START Information provided

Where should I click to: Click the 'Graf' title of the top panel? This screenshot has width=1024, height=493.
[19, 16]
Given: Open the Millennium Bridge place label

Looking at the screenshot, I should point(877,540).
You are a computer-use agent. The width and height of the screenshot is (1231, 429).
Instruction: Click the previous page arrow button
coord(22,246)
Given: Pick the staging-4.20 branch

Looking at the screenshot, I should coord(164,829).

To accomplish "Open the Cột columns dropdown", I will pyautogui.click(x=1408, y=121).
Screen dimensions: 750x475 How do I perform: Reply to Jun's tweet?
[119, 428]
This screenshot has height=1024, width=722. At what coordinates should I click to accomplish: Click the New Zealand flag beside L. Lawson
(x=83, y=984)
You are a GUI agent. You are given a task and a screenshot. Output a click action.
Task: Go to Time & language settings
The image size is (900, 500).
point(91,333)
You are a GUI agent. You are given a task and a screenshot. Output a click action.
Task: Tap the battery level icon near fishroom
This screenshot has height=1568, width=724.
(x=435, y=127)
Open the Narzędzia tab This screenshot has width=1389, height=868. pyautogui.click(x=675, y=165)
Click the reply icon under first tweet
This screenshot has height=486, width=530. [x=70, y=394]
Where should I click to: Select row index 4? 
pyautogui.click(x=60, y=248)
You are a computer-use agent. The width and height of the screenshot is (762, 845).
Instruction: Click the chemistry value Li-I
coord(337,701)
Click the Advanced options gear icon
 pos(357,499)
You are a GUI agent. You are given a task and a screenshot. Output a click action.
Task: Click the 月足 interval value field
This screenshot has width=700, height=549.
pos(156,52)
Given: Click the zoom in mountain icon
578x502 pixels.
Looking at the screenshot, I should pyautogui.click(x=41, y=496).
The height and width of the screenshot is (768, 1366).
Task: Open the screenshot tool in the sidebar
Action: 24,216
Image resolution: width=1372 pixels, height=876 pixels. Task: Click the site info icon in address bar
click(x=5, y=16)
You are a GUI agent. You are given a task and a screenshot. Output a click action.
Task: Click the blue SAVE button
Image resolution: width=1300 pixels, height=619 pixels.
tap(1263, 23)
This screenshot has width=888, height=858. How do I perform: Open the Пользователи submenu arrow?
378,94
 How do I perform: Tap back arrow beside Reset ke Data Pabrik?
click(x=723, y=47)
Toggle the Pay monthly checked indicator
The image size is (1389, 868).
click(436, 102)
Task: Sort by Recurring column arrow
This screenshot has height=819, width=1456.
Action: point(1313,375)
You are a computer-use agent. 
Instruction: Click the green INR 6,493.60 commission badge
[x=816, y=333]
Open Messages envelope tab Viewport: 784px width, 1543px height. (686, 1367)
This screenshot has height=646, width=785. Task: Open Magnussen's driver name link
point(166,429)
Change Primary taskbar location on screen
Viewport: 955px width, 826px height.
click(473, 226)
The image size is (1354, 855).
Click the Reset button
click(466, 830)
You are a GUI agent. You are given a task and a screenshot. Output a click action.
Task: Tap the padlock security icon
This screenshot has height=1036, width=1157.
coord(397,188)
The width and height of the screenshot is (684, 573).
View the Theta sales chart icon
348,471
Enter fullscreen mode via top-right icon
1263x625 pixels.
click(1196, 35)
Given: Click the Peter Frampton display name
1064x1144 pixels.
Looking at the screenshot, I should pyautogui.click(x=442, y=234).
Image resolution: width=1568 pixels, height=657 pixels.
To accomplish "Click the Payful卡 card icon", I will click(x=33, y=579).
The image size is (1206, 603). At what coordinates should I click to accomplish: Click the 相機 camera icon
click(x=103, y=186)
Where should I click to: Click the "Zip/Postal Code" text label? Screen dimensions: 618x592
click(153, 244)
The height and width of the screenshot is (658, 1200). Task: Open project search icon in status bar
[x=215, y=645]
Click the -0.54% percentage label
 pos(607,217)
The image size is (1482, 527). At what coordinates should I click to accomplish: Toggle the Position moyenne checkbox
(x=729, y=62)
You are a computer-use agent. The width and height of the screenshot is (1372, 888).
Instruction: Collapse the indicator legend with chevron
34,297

END Information provided

> [Your instructions]: Look through the entries above. Copy out every line holding the word "will".

> [Problem solution]:
To accomplish "Open the Cột columns dropdown", I will pyautogui.click(x=1408, y=121).
To accomplish "Click the Payful卡 card icon", I will click(x=33, y=579).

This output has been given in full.